Wednesday, November 25, 1998
Injured student to sue UCPD
GAME: Officer allegedly made excessive use of pepper spray on
fans
By Ann Hawkey
Daily Bruin Staff
Following a police decision to use pepper spray on unruly crowds
in the Rose Bowl Saturday, one student who was sprayed is now
planning to file a lawsuit against university police for the
injuries he suffered.
"The students were pushing their way beyond the security people
and not listening to orders to stop," said Lieutenant Alex Uribe of
the Pasadena police.
"If people are not abiding by orders and they continue in their
behavior, it’s sometimes a decision we make to use pepper spray,"
he said.
But the use of pepper spray on the crowds was excessive, said
Jaime Sipila, an engineering graduate student. Sipila said he was
sprayed by police while he was still in the stands and is now in
the stages of filing a lawsuit against UCPD.
"At the time that (the officer) sprayed me, there was nobody
advancing toward the field," Sipila said. "It was completely
uncalled for."
Sipila said that he was at least five feet from the edge of the
stands when he was sprayed. He also said most people in the area
were not trying to move on to the field, but were trying to prevent
the crowds above them from pushing them out of the stands.
"We didn’t want to rush the field because then we would have
been arrested. The people behind us were pushing," said Shawn
Senior, an engineering graduate student and friend of Sipila who
said he saw him being sprayed.
But Uribe said that the students involved in the pepper spraying
made a deliberate effort to reach the field.
"This was a wave of students that came down the aisle with the
sole purpose of going on the field," Uribe said.
Both UCPD and Pasadena police officers were working with
security on the field, but the decision to use pepper spray was
made by Uribe, who headed all the officers on the field.
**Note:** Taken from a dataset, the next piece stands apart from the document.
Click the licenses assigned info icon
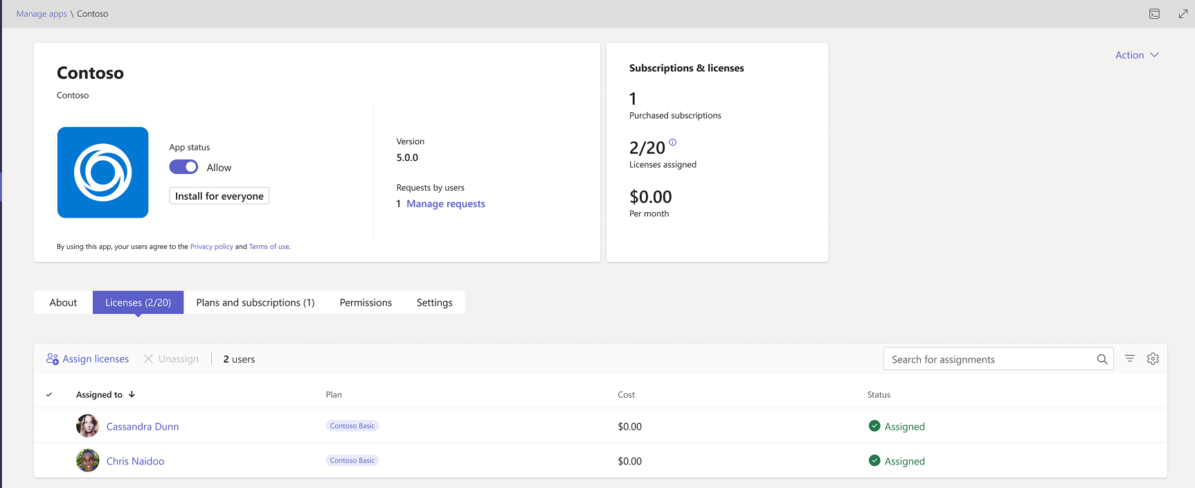Viewport: 1195px width, 488px height. coord(672,142)
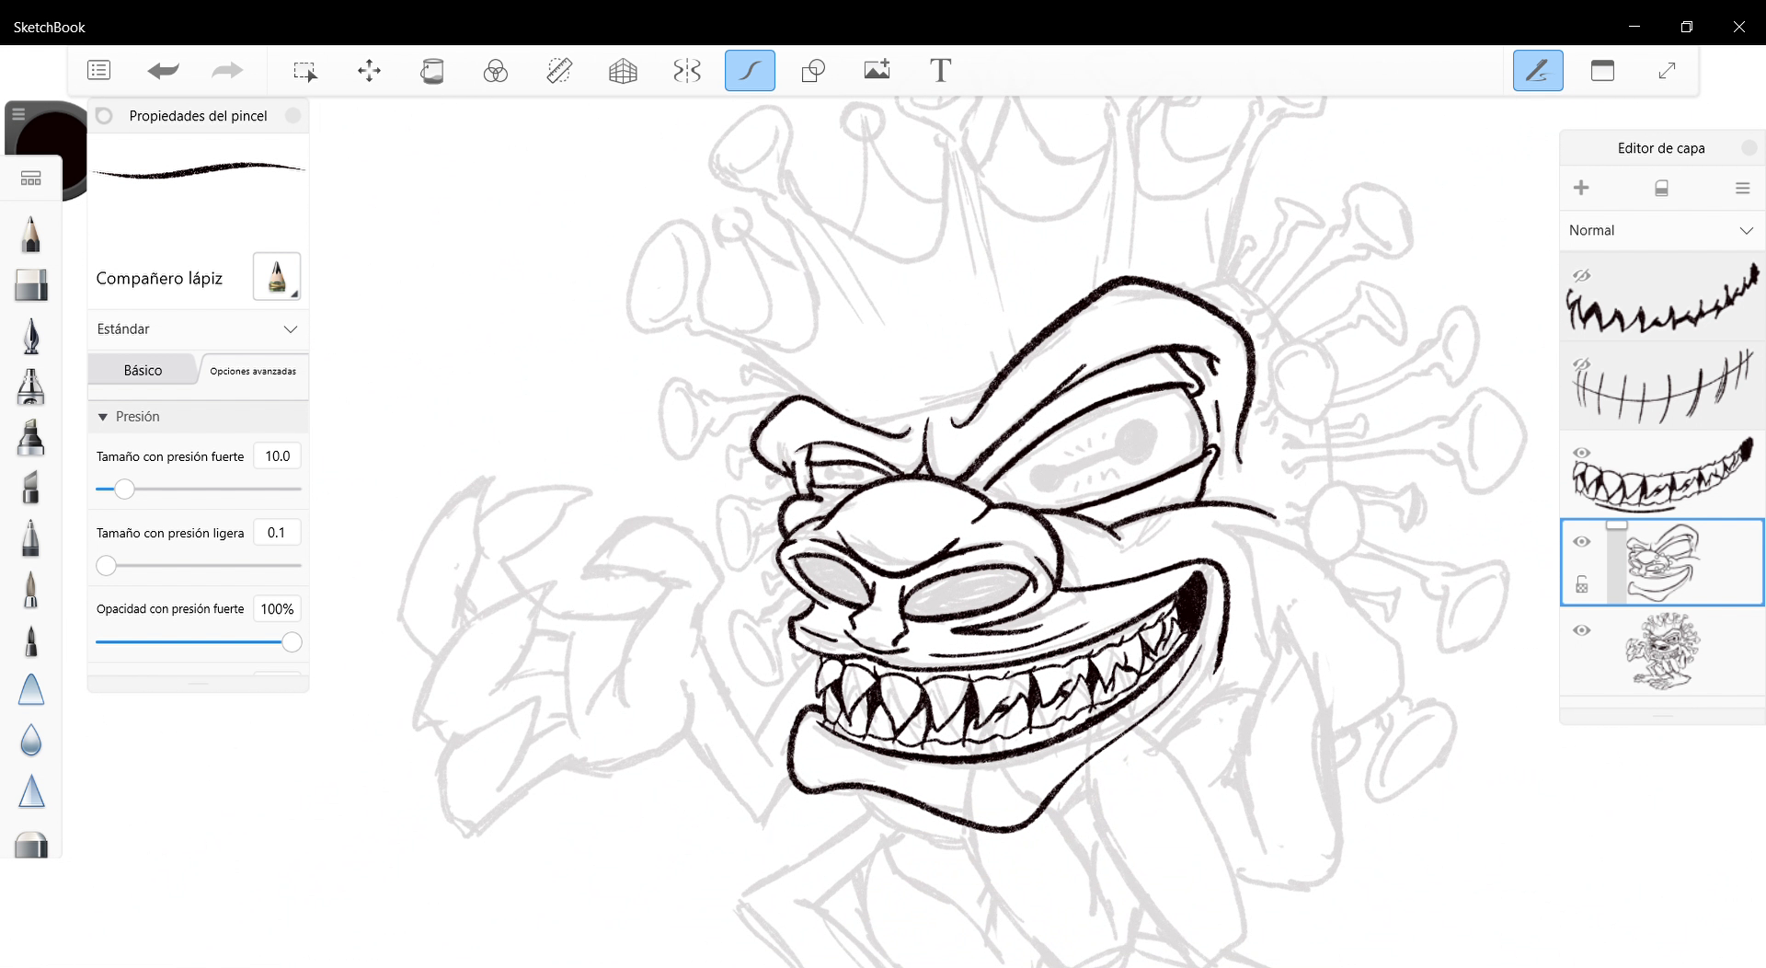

"Individuals were sprayed as they climbed over the seats trying
to get to the field," Uribe said.
"Once they felt the spray and the crowd saw that we were using
the spray, they backed off. It accomplished exactly what we wanted
it to," he said.
Police said that it is standard procedure at any NCAA Division I
event to take whatever action is deemed necessary to prevent fans
from coming onto the field after games.
"This is a huge problem," said UCPD Assistant Chief Karl Ross
said. "When these people run onto the field they are risking injury
to themselves."
Although several security guards and police officers were
working on the field as crowd control, Sipila and Senior focused
complaints on just one UCPD officer.
Sipila said that while the other officers on the field were
dealing well with the crowd, Officer Santos Lopez began challenging
certain students in the crowd.
Senior said that he saw Lopez spray at least eight to 10 people,
but said Lopez concentrated on Sipila, who said he was blinded by
the spray that covered his entire neck and face and eventually sent
him the emergency room for treatment.
Uribe said that officers used pepper spray on only two or three
people in the stands.
Senior also said that Lopez refused to give out his badge number
when asked for it by several different people, including
Senior.
"I asked him at least six times for his badge number, and many
other people were asking him, but he wouldn’t give it to anyone,"
he said.
Lopez declined to comment, but Ross did say that Lopez was
acting under the direction of Uribe at the time of the
incident.
"Any comment that Officer Lopez would make at this time would be
potentially detrimental," Ross said. "For an officer to go on the
record and say what he did or didn’t do could possibly come back to
haunt him."
Ross said that in a case like this, he would encourage Sipila or
anyone who disagreed with UCPD’s approach to controlling the crowd
at Saturday’s game to file a complaint.
Sipila has not yet filed an official complaint with UCPD but
plans to pursue his lawsuit.
"I’m going to have to look at all the evidence before I decide
what specifically was wrong, but it definitely wasn’t right," said
Keith Schulner, Sipila’s attorney. "There are a number of different
avenues that can be pursued in this case."